Problem set -
1. List every platform that the review of The Ascent gives for the game.
2. According to the review of The Ascent, how many people make up the developer Neon Giant?
3. Continue the review of The Ascent from its last sentence, keeping its tone and subject.

Supplied text -
>>

Neon Giant, an independent developer made of only eleven people, made their debut in the gaming industry with cyberpunk action RPG The Ascent. The things you’ll see here will boggle the mind considering how small the team is. This is a fact I kept thinking about while working on the review.
So what exactly is The Ascent? Is it a breakneck cyberpunk action game like Ruiner or Ghostrunner? Is it a grindy, dungeon crawling, loot-focused RPG? It’s like a combination of those things, but if I really had to bottle the essence of The Ascent, I’d say it’s the neon-drenched offspring of Diablo, Ruiner, and Blade Runner.
The Ascent
Developer: Neon Giant
Publisher: Curve Digital
Platforms: Windows PC, Xbox One, Xbox Series X|S (Reviewed)
Release Date: July 29, 2021
Players: 1-4
Price: $29.99 USD
From the very beginnings of your indentured servitude within The Ascent, it’s absolutely dripping with cyberpunk aesthetics and atmosphere. Presented from a top-down perspective, it’s easy to think you’ll lose details in this meticulously built world.

<<

Data segment -

>>

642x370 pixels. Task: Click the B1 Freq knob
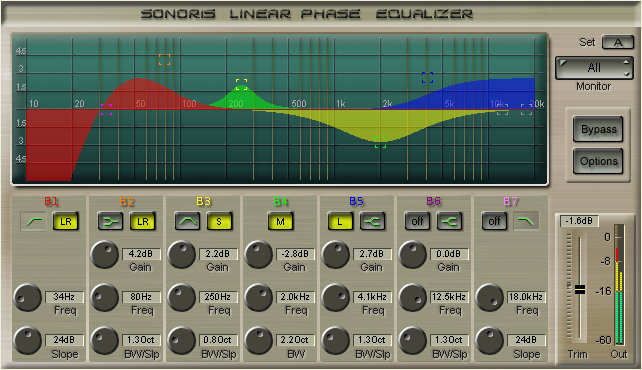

<<

Results for each task -
1. Windows PC, Xbox One, and Xbox Series X|S

2. Eleven people.

3.
Thankfully, this isn’t the case. If you’re anything like me, you’ll be overwhelmed with the insane details and gorgeous visuals. The level of detail in The Ascent is truly something else.
The entire overworld has been hand-crafted, methodically set up as a living and breathing cyberpunk realm. The main town of Cluster 13 is where you make your start, and right from the get-go you’re thrust into a dark, wet, dreary, cyberpunk dystopia; and it looks absolutely stunning.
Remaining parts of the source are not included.